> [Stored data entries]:
★ ★ ★ ★
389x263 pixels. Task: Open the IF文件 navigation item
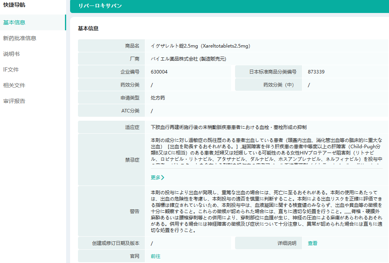(11, 70)
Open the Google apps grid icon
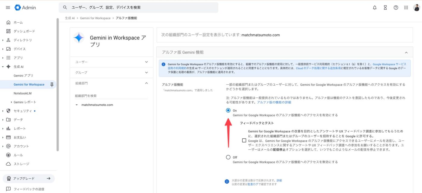Screen dimensions: 422x193 point(406,8)
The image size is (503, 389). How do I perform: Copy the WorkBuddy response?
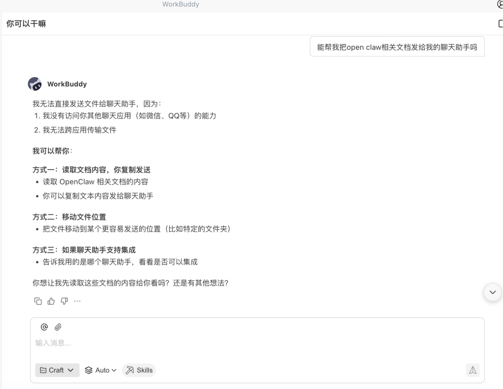coord(38,301)
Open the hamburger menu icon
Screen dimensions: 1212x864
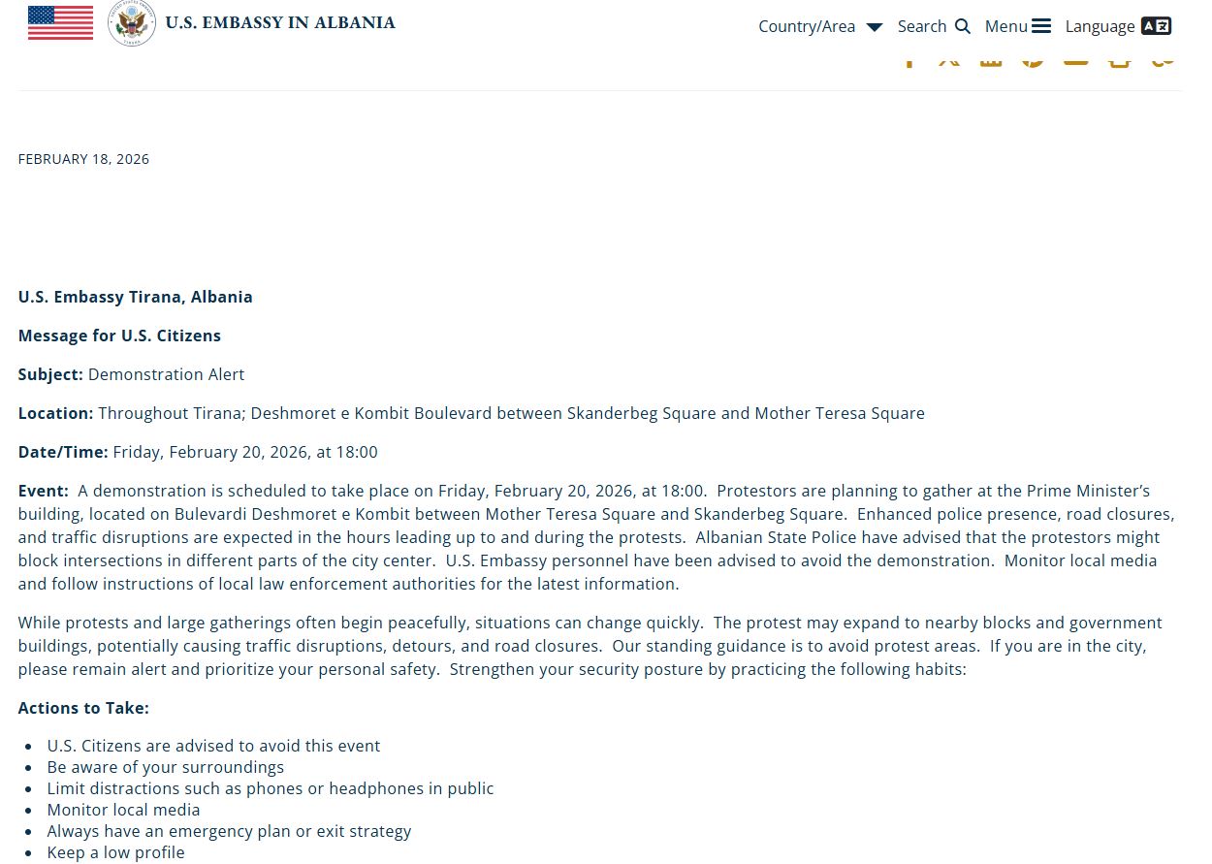(1041, 26)
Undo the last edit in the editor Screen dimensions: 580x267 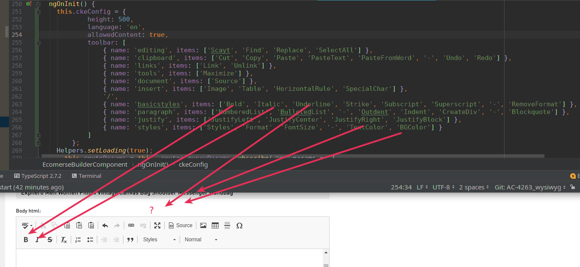pyautogui.click(x=105, y=225)
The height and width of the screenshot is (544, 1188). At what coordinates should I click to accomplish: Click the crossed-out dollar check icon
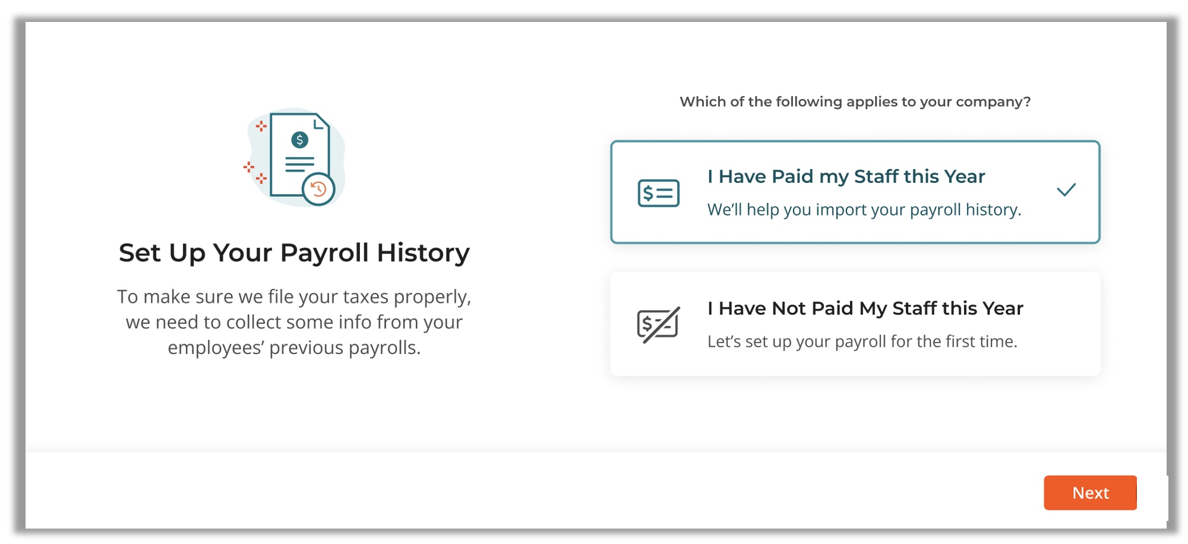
★ ★ ★ ★
> [Work task]:
Give back exactly the lines from the first line of the data through the line with "Open the hamburger menu icon", pictures excluded.

> [Exercise output]:
389x263 pixels. Task: Open the IF文件 navigation item
(11, 70)
Open the Google apps grid icon
Screen dimensions: 422x193 point(406,8)
The image size is (503, 389). How do I perform: Copy the WorkBuddy response?
coord(38,301)
Open the hamburger menu icon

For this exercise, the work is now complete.